Santos moved to Chicago with her son and then, seven years later, back to Miami. They lived in an efficiency for three years before her landlord raised rent by $155. Santos said it was difficult to keep a job with Jaime's borderline autism; she had to constantly leave work for doctor’s appointments or help her son through a meltdown at school. She found herself homeless again.
“It’s hard to ask for help," she said, "but for your kids, you do what you have to do."
Thanks to help from an outreach team, Santos and her son moved into the temporary shelter at Verde Gardens. Two weeks later, they moved into their own townhouse, which Santos has covered with inspirational messages and family photos. It was here that her son was formally diagnosed with borderline autism, and she learned how to manage it.
Lori Mestre, a program administrator, said contact with residents like Santos has illustrates a shift in homeless demographics.
“The face of homelessness changed for me," Mestre said. "It’s women and children.”

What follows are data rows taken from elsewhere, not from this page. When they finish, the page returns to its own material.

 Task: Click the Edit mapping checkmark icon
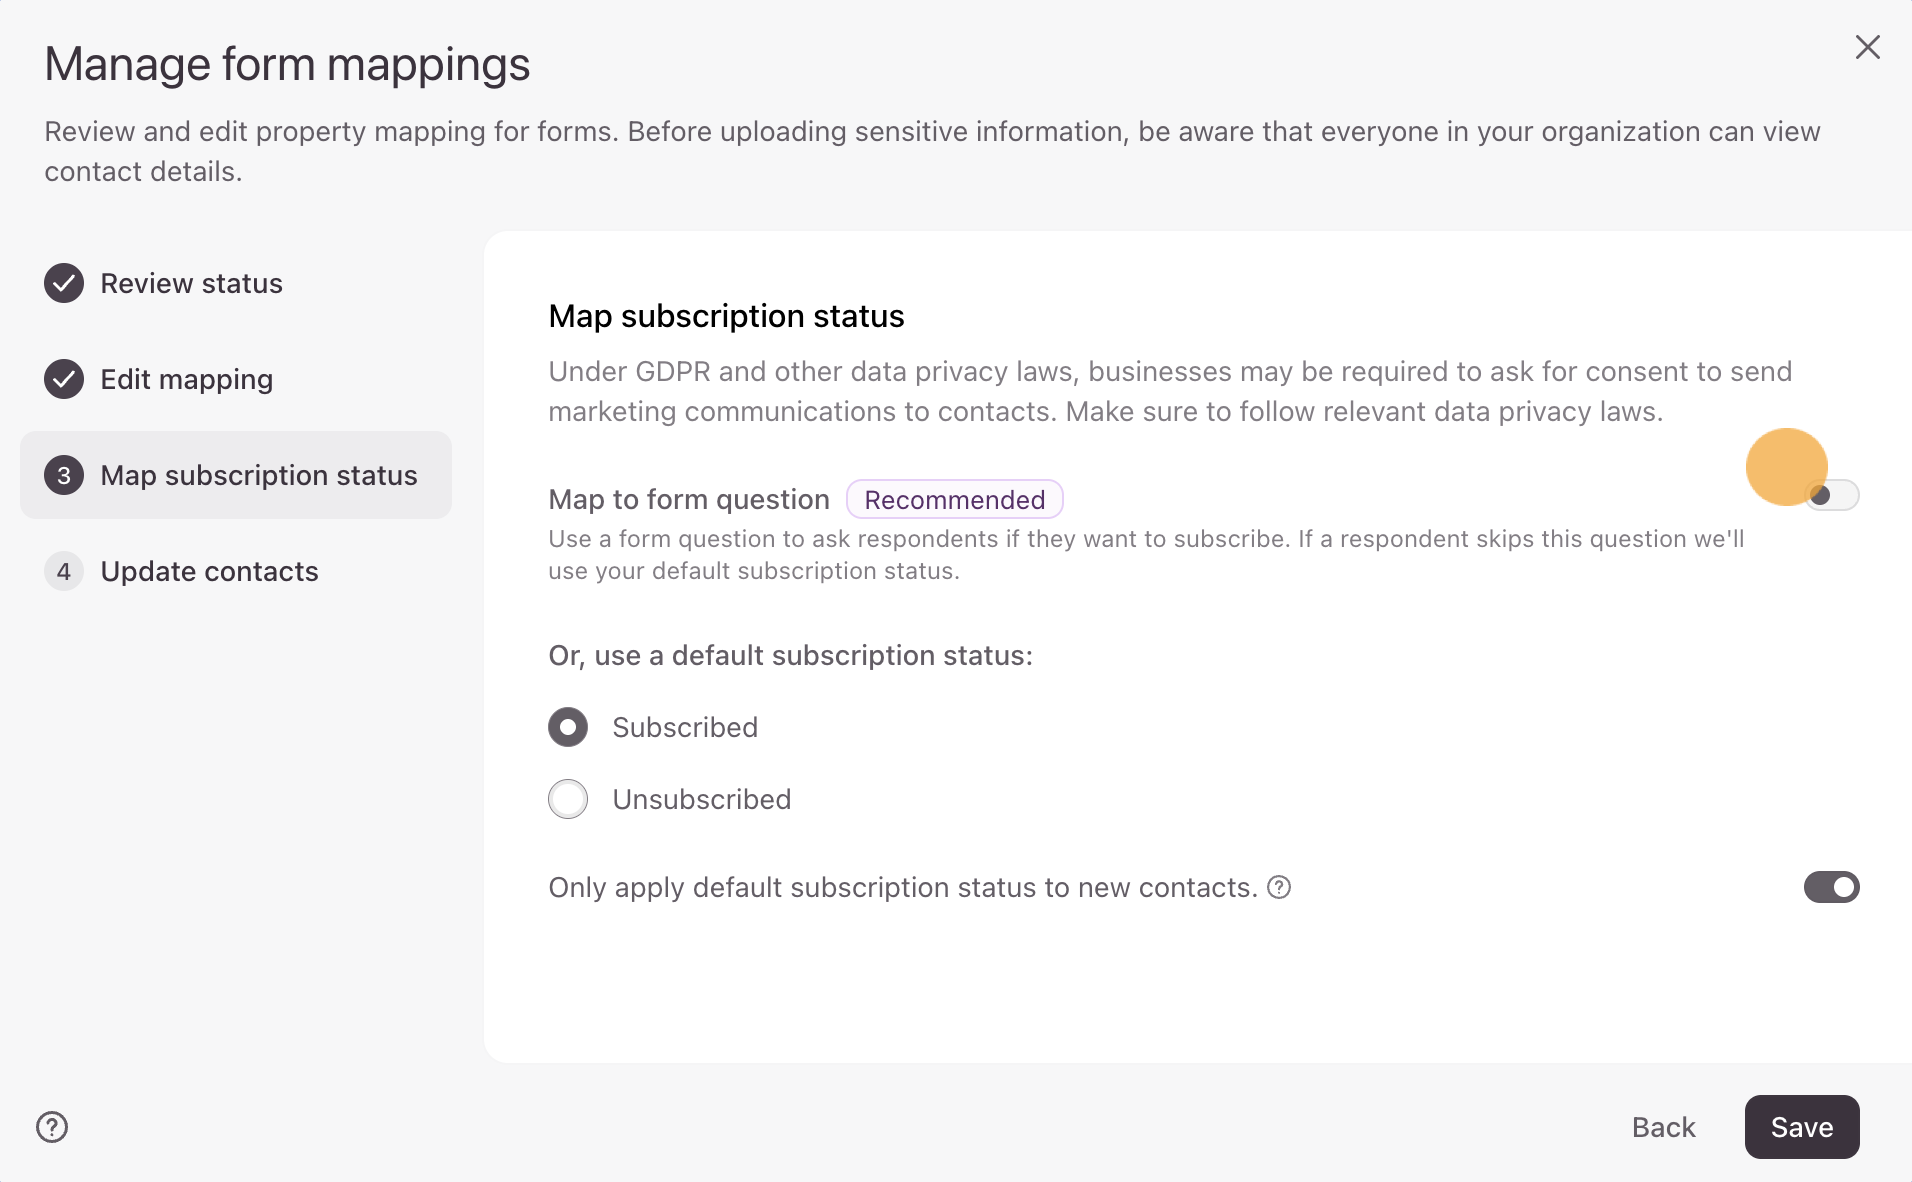click(x=64, y=379)
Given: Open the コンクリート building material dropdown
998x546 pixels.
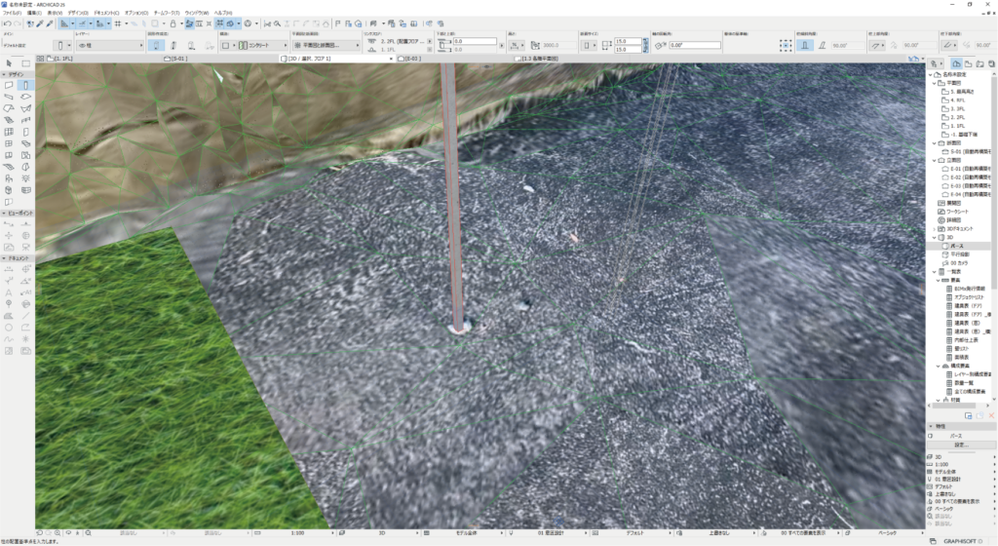Looking at the screenshot, I should tap(264, 45).
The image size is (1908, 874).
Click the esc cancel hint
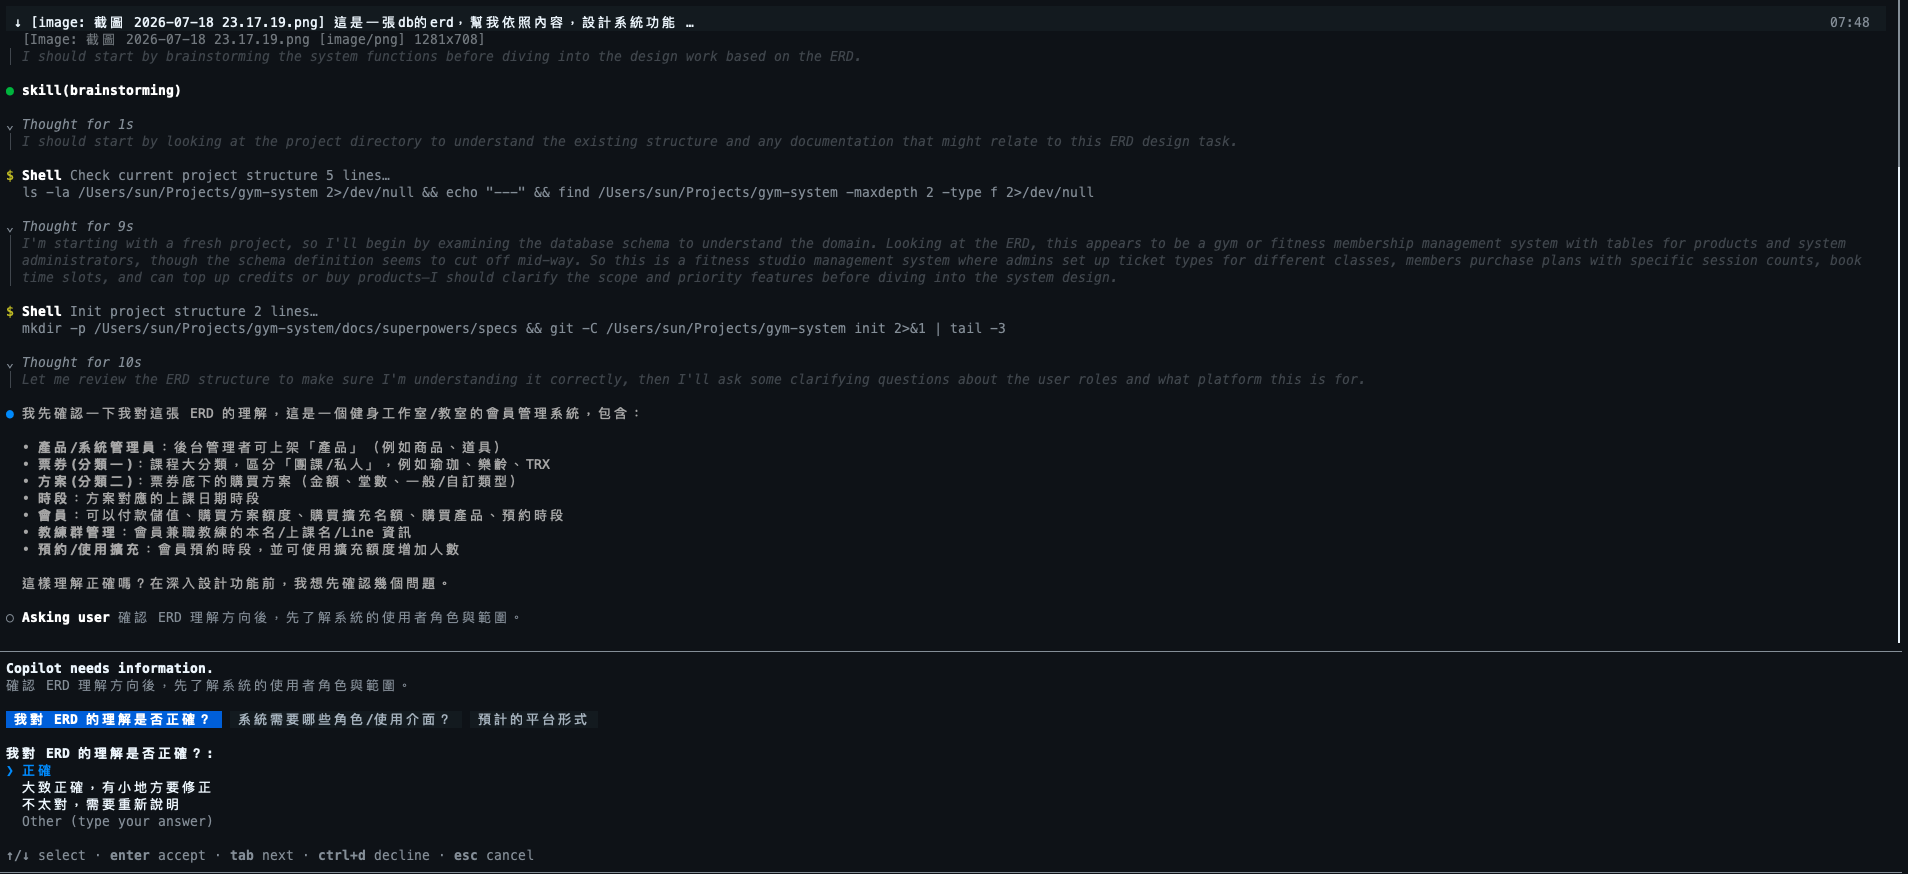click(x=494, y=856)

Of the residents living at Verde Gardens, 315 are children. This past summer, they were able to participate in an entirely volunteer-run summer camp guided by the older teens living in the community. All of it was coordinated by Courtney Hill, who has seen a lifetime of change since she was pregnant and living in a car with her two children, one of whom has ADHD.

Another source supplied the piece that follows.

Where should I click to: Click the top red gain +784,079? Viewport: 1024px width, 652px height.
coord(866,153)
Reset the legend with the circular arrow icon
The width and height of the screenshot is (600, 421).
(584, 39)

As a single mother, Hill found it hard to find a job that could pay for a home and day care. She moved back to Georgia to be with family, then decided to give life a second chance in Florida. However, she was back in the streets when banks foreclosed on her home almost two years ago.
“It was discouraging for a parent who wanted to get up and go to work, and not have anything handed to them,” she said. When Hill was seven months pregnant with twin girls, she and her older two children lived in a car close to their school so they could continue getting an education.
Now, through help from the Homeless Trust, her older son and daughter are attending a private school equipped to help her daughter with her ADHD. While Hill is working, her twins are cared for at the Homeless Assistance Center -- just a stroll away.
“We’re helping each other help ourselves,” Santos said. “Now that we’re here, we don’t feel stuck.”